PFM修复体龈缘形态主要分为肩台型(shouldertype)、肩台斜面型(beveledshoulder)、凹面型(chamfertype)及斜面凹面型(beveledchamfertype)。临床应用时,要根据基牙条件、修复方法或所用材料不同来选用。
过去许多学者认为肩台斜面型边缘可以减少由就位引起的边缘不密合,但近年来这个观点受到怀疑。Belser及James的研究结果显示,修复体粘固前和粘固后的边缘适合性,斜面肩台式并不比其他无斜面者好。Gaveli等研究证实,90°肩台型修复体边缘平均有67um缝隙,而肩台斜面型(90°肩台+45°斜面)有1051nn边缘缝隙。综上所述,90°的肩台边缘有利于就位时粘固剂的溢出,减少了由于就位引起的边缘缝隙,同时比较宽的龈缘设计(肩台式、圆台式)还可以控制外形凸度与美观,使印模与代型变得清晰准确。在制作中的喷砂处理等过程中肩台型边缘丧失最少,边缘断裂机会最小,其垂直边缘缝隙相应也较小。
临床上在唇颊侧颈缘牙体预备时一般用裂钻将颈缘顺着龈缘外形磨成肩台或135°的凹面。肩台与轴面成直角,裂钻的直径应与所要求的肩台宽度相似,一般为1mm,再用平钻将肩台磨人唇面游离龈缘内,但不到龈沟底,邻面则仅达龈嵴顶,舌面可以成刀边型。肩台的内壁线角应略圆钝。

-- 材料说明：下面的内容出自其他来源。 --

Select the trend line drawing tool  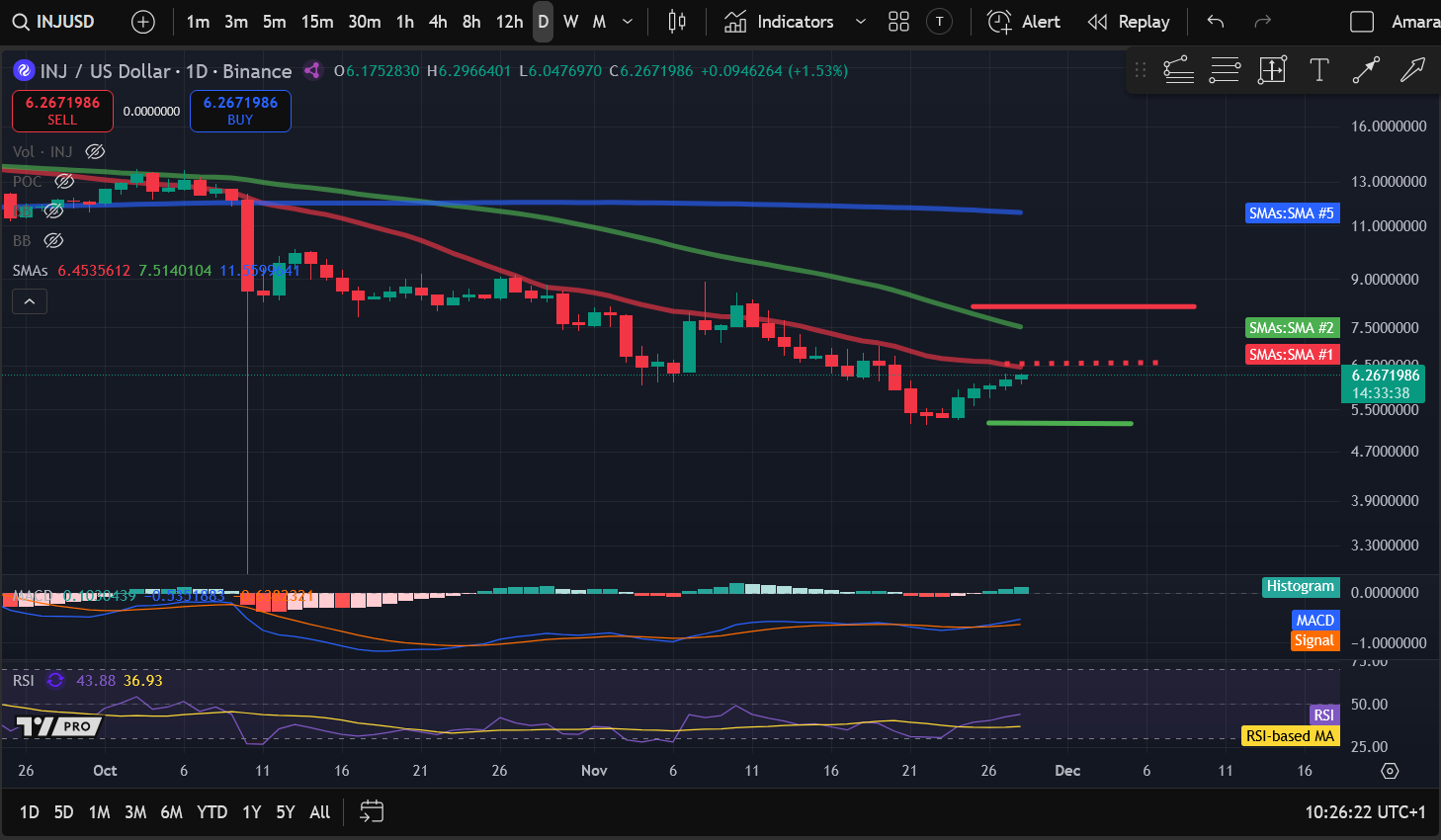[1366, 70]
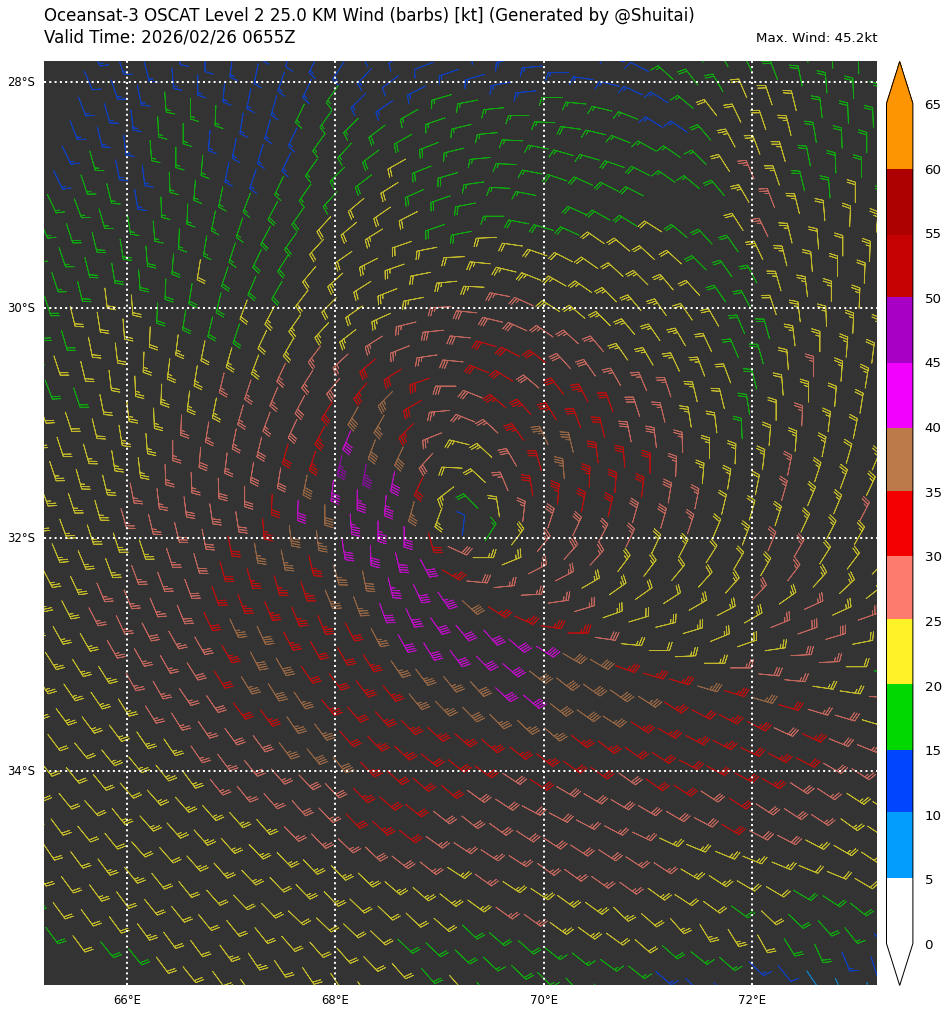This screenshot has width=948, height=1014.
Task: Click the 66°E longitude axis label
Action: [127, 1000]
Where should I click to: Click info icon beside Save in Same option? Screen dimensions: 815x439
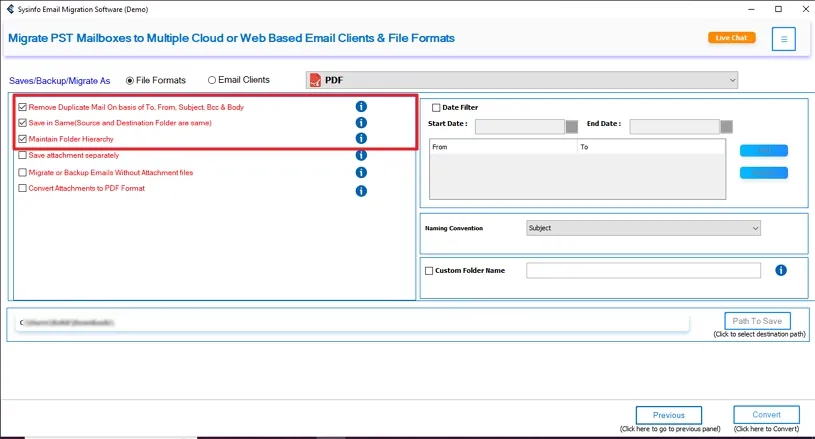pyautogui.click(x=361, y=123)
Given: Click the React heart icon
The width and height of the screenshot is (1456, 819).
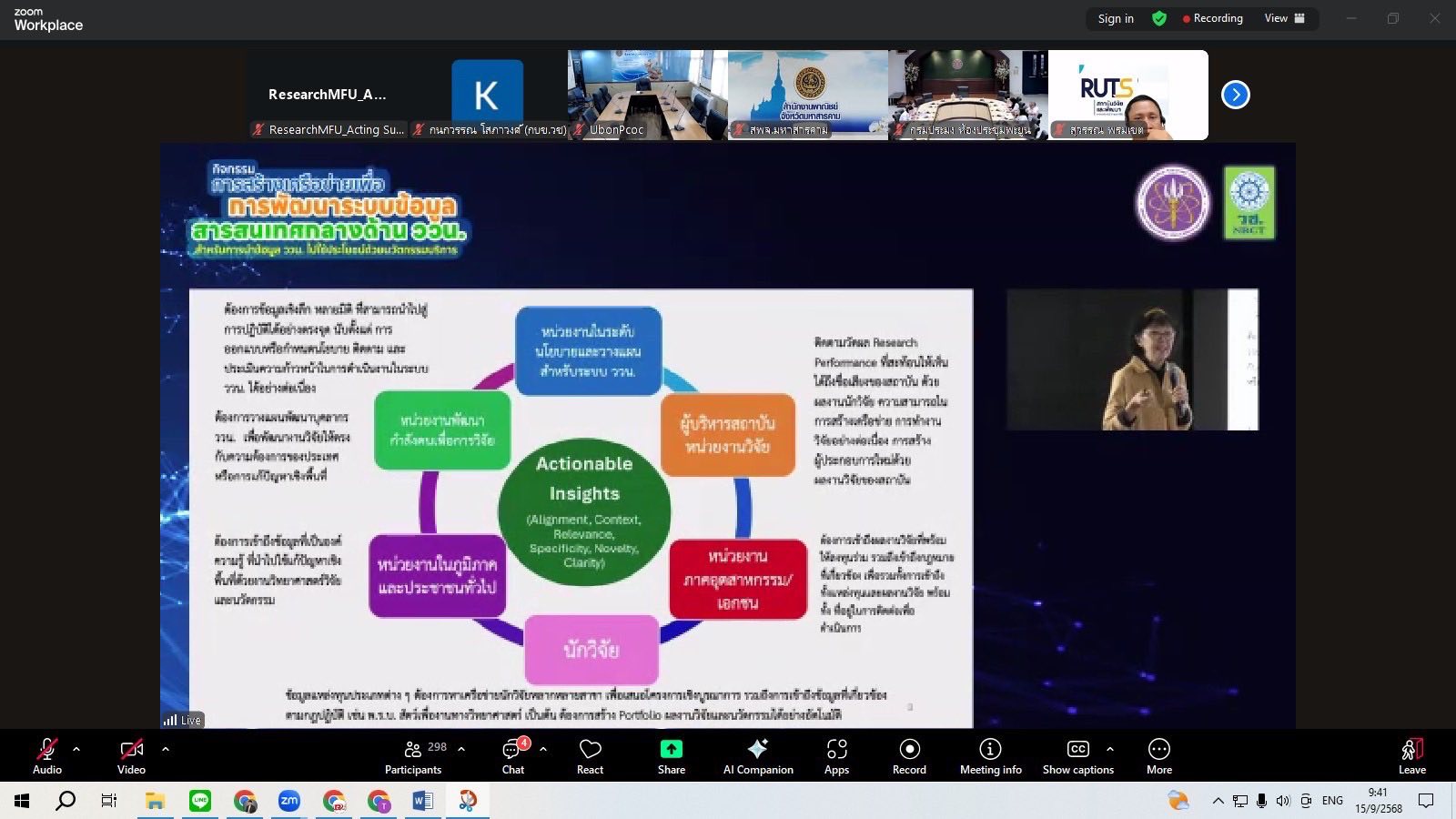Looking at the screenshot, I should pyautogui.click(x=590, y=754).
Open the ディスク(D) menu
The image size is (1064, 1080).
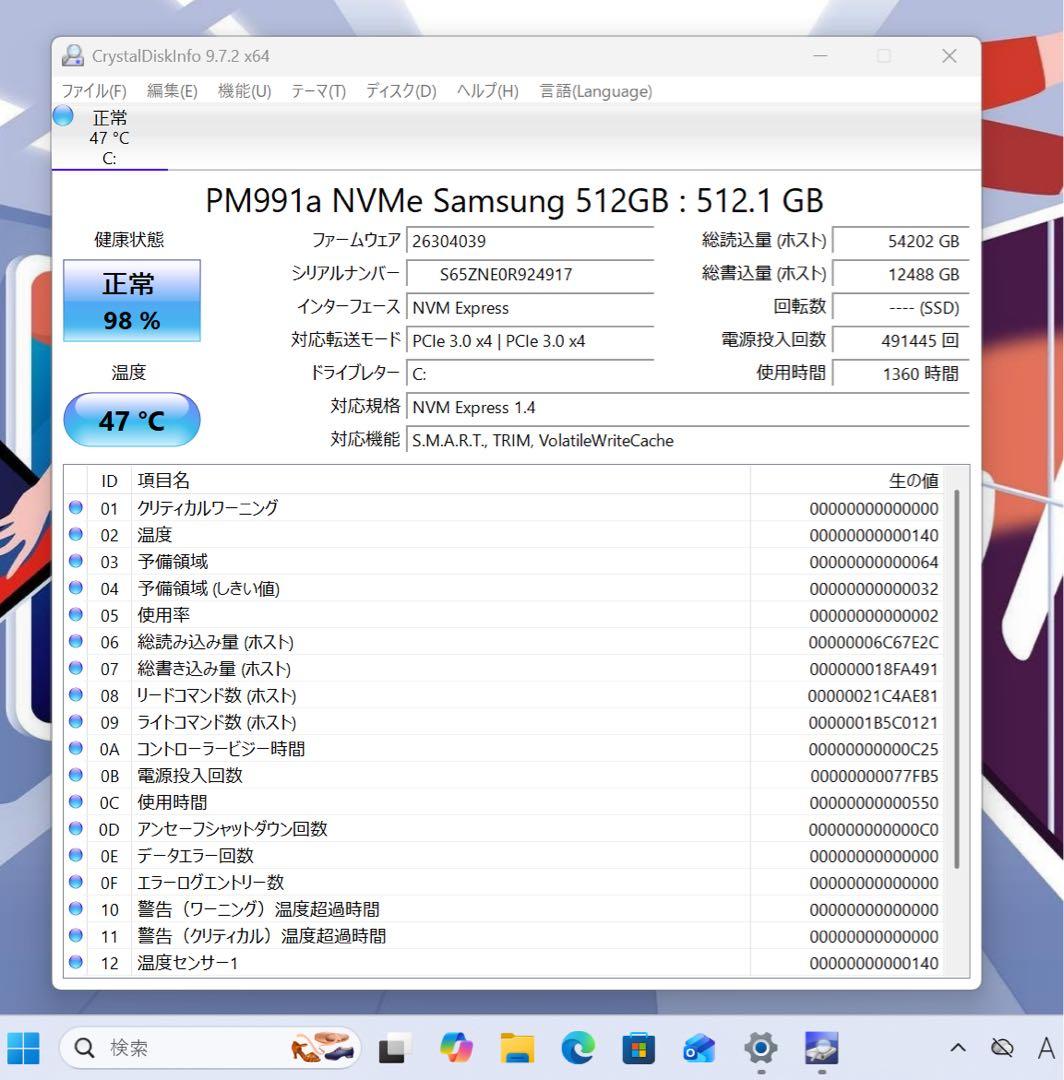coord(399,91)
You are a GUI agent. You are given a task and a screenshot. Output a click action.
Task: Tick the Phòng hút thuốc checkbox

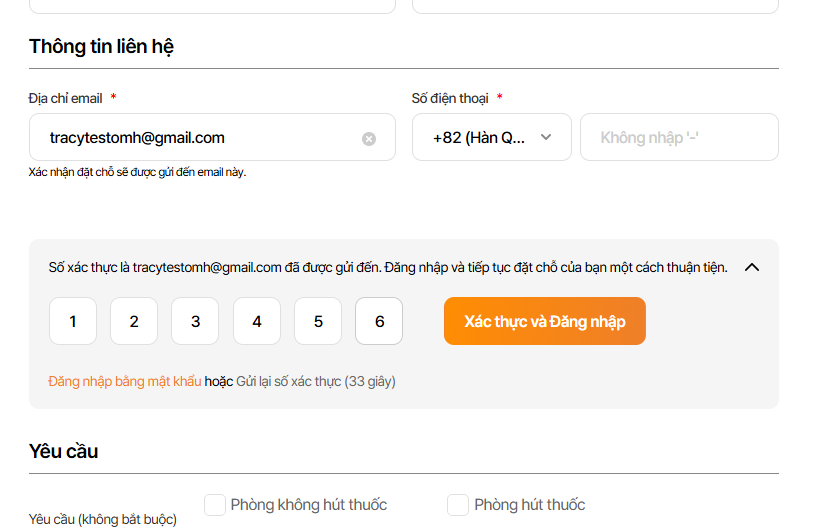458,505
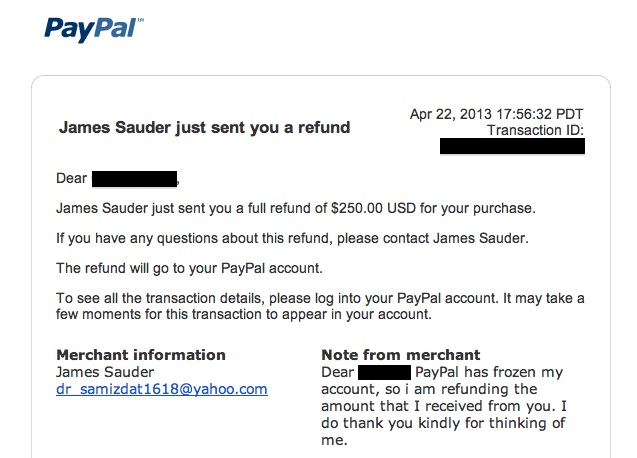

1.活髓牙烤瓷冠牙体预备的生理学、组织学基础 固定修复的基本原则是尽一切可能保存患牙的活力,在达到修复治疗的前提下,应尽量少切割牙体组织。而标准的牙体预备磨除量一般来讲是在牙髓反应限度内的。牙髓的损害是与牙本质磨除量、切割时产热及牙髓的抵抗力成正比的。牙髓反应大小是以造牙本质细胞层的反应来衡量的。当切割涉及牙本质层时出现造牙本质细胞渗透压改变、下层细胞浸润,严重的细胞核被吸人牙本质小管内,大量炎症细胞浸润,出现牙髓充血及牙髓炎症状。另外,年龄大的病人可随着增龄性继发牙本质的生成,髓腔变小,活髓治疗的敏感性相对降低。相反,18岁以下的病人恒牙髓腔大,髓角高且上下颌骨发育尚未完全成熟,不宜采用PFM修复,但已做根管治疗的病人例外。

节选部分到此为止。